None of these have been textbook.  

None of them have been achieved in the timeframes I originally had in mind. 

None have come in the order I might have thought they would when I was 30.

Twelve years ago, I wrote a post called She Let Go based on a poem I love. The year previously, I’d had a miscarriage during fertility treatment; at the time I was writing the post I was 29 weeks pregnant with my daughter! The journey to motherhood at times crushed me. It humbled me. It took all my courage. And it took surrender. That there would be an outcome so wonderful was not a given.  

Much like in my fertility journey, I can look back and see that, in romantic relationships and in my professional life, it’s been sometimes only in the letting go that things could flow. Make no mistake: letting go without something else to leap to, to cling on to—a new love, a new job—and the resulting uncertainty, emptiness, has been frightening, destabilizing. 

But it’s only by entering that uncertainty that I’ve been able to find a new path: learning to surrender, to do small experiments, to sometimes be played by life instead of conducting it. It’s been messy as I learned to trust myself.  And while experience has shown me I’m trustworthy, I still have plenty of self-doubt each time I decide to leap.

I’m about to let go again: I’m taking a sabbatical starting in the new year. 

I am going to put down my business for a time and become a curious explorer.  I am very fortunate to be able to do so. I am in search of more creativity, deepening my connections and contribution, and some blank space. 

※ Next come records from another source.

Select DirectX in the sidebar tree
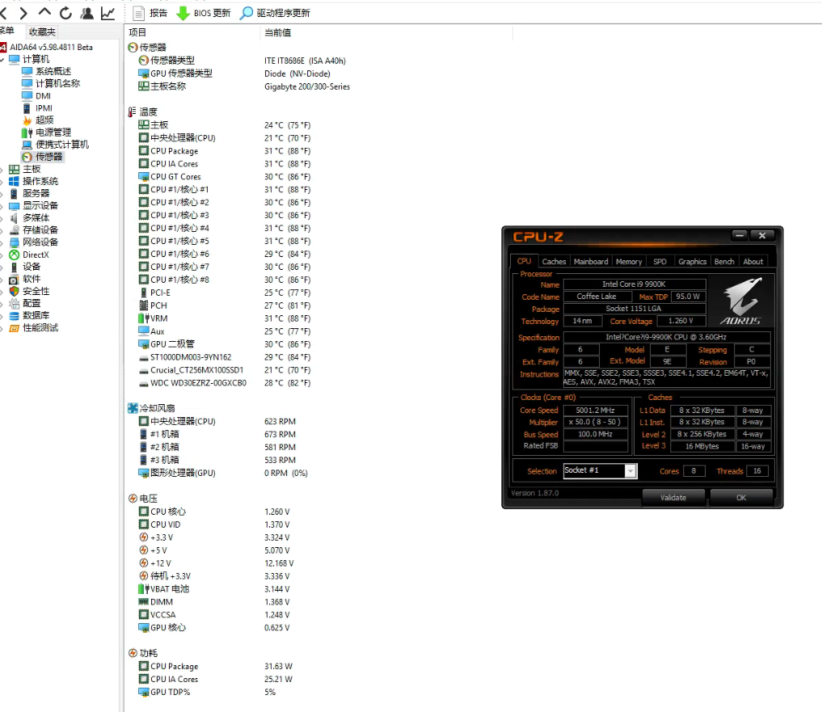 tap(36, 255)
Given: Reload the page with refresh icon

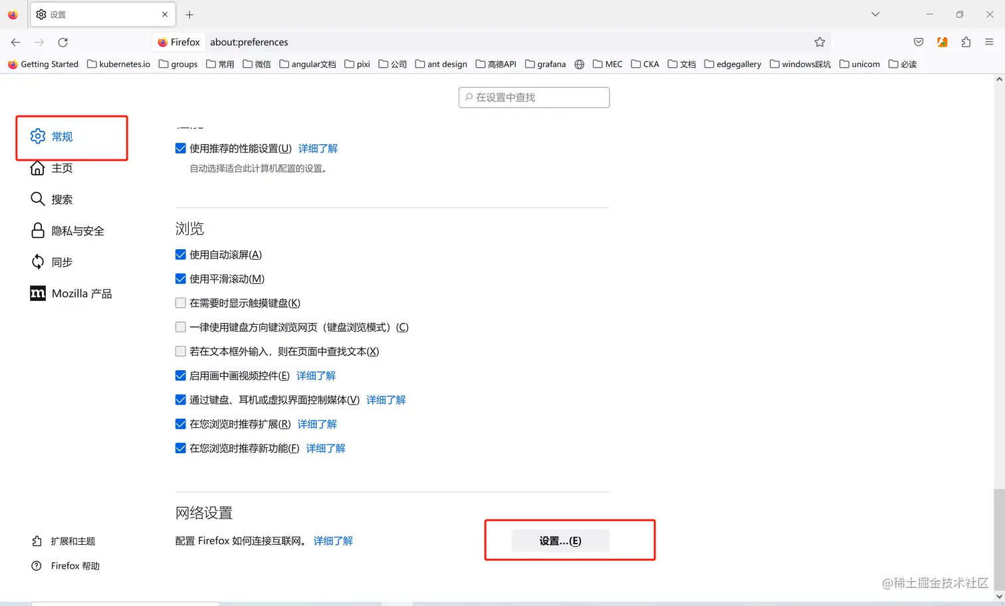Looking at the screenshot, I should (62, 42).
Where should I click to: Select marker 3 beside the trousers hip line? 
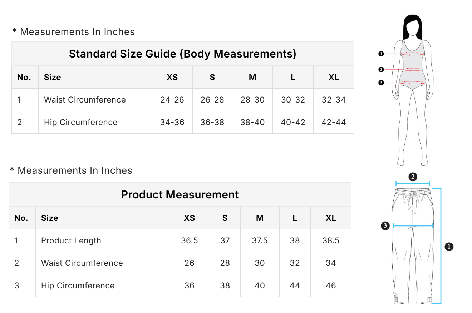click(385, 225)
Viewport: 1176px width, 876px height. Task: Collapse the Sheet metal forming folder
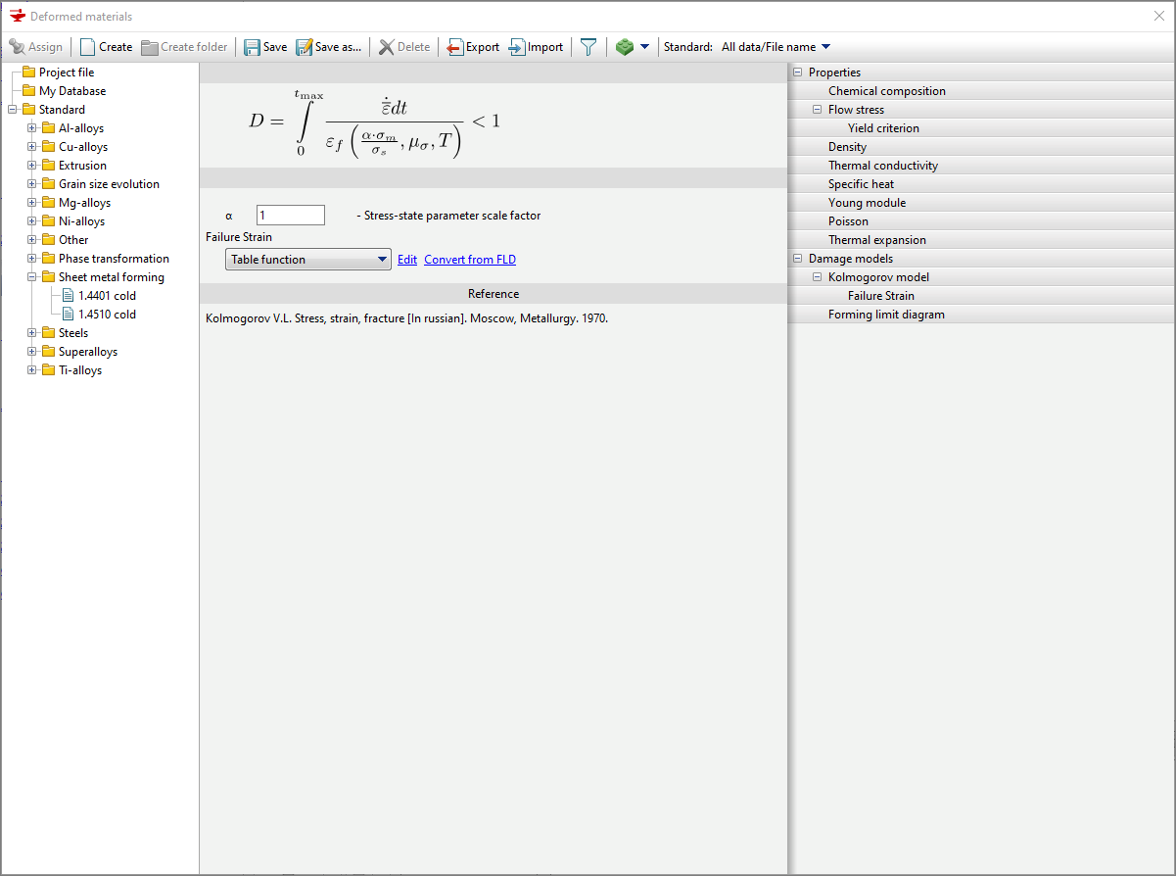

Will I find what I’m looking for? Is this really what I seek? My intuition tells me that I need to let go and find out.

I’m scared.

Who am I if I’m not coaching? Can I trust our financial planning?

I’m excited.

What if this turns out even better than I imagine? Who will I become?

How all this will unfold is anyone’s guess. I don’t know what I will find. 

I do know that when I have been able to trust life and let go, the music of my life has been a beautiful composition.